Mike Yearwood
Toronto, Ontario, Canada
Information générale
Catégorie:
Codage, syntaxe et commandes
Versions des environnements
Network:
Windows 2000 Server
>>Naomi,
>>
>>>I think it's very hard to achieve what you're trying to achieve and probably not worth the effort. Your Order number should be a unique key and user should not even see it. If the later is the case, then it doesn't matter if some numbers are skipped.
>>
>>Sorry, but I must disagree with you on this one. Many systems use a "meaningful" Order # for printing on the sales order / invoice and for lookups by the number that the customer sees. If I order something from a company, I want to have a reference number that the system's user and I as the customer know about.
>>
>>This, however, does not have to be used as the primary key, which can itself be a "meaningless" auto-assigned number that the customer never sees.
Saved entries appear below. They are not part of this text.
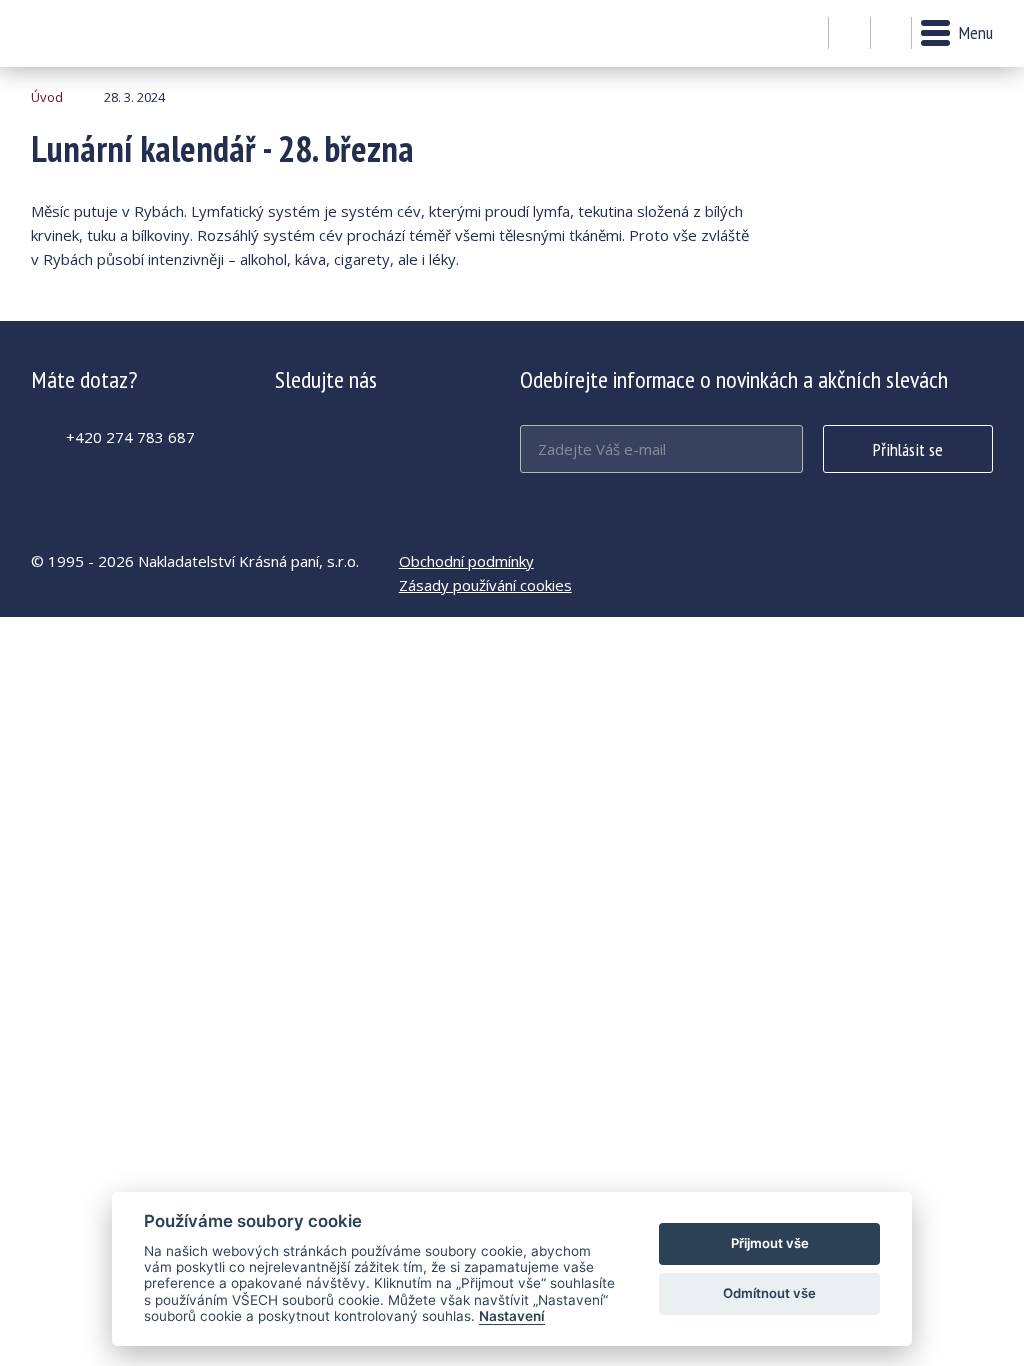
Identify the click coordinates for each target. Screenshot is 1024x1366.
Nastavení (512, 1316)
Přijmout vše (770, 1243)
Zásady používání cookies (485, 585)
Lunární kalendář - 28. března (85, 33)
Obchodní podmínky (466, 561)
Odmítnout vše (769, 1293)
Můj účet (849, 34)
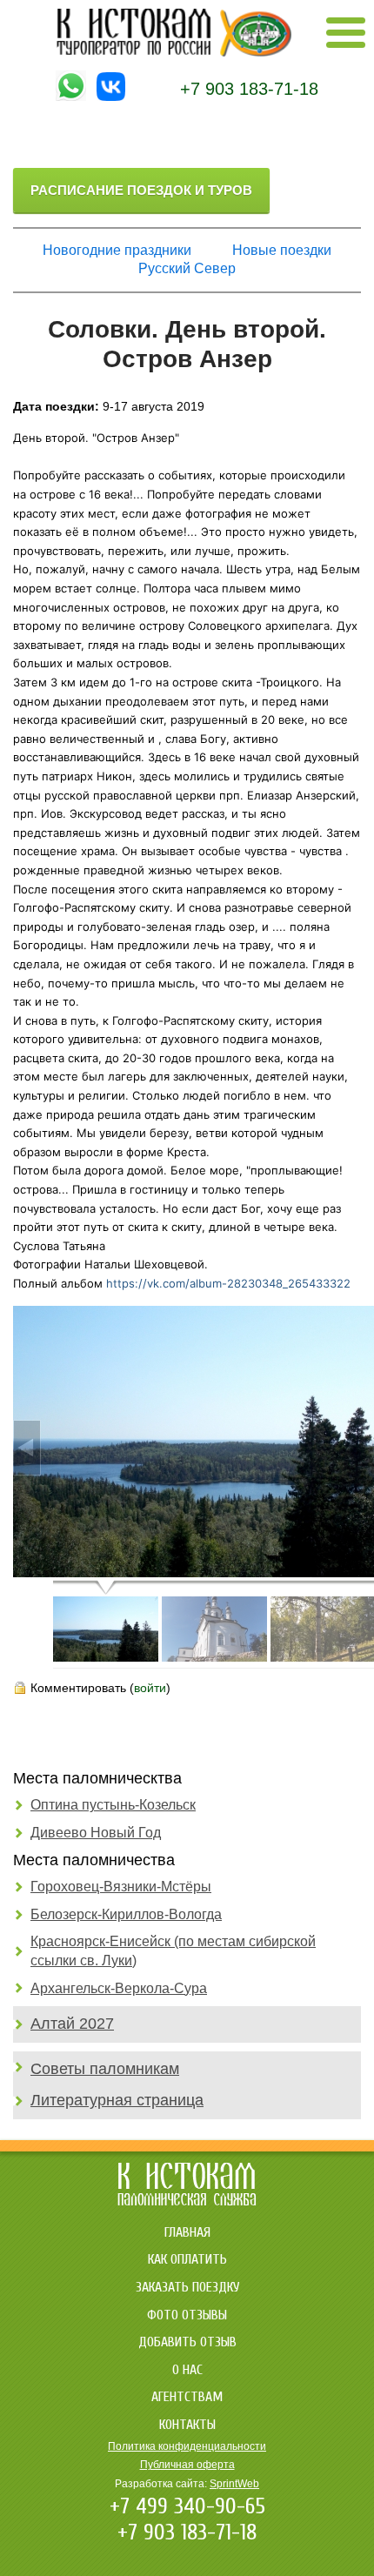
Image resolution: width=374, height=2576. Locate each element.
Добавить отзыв (187, 2342)
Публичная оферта (187, 2465)
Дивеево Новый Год (95, 1832)
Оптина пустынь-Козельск (113, 1804)
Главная (187, 2232)
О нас (187, 2370)
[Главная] (174, 52)
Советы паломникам (104, 2069)
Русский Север (187, 268)
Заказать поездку (187, 2287)
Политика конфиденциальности (187, 2446)
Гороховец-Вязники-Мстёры (120, 1886)
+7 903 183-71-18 (249, 88)
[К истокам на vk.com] (111, 97)
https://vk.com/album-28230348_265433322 (228, 1283)
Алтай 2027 (72, 2023)
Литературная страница (117, 2100)
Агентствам (187, 2397)
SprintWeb (234, 2484)
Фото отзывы (187, 2315)
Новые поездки (281, 250)
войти (150, 1688)
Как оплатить (187, 2259)
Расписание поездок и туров (141, 190)
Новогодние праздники (117, 250)
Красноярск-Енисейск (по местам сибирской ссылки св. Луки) (173, 1951)
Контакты (187, 2424)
You are correct that it doesn't matter if numbers are skipped in the PK, but the customer's requirement in this case seems to be that they don't want skips in the sequence of meaningful order numbers.
>
>Hi David,
>
>Yes, I think I confused the two. In any case, I don't see a simple way to satisfy customer requirements...
It's quite easy. You generate the primary key (a guid) on the client/web server, not on the database server. You have the order number as auto incrementing. You save the record, and requery it using the generated primary key.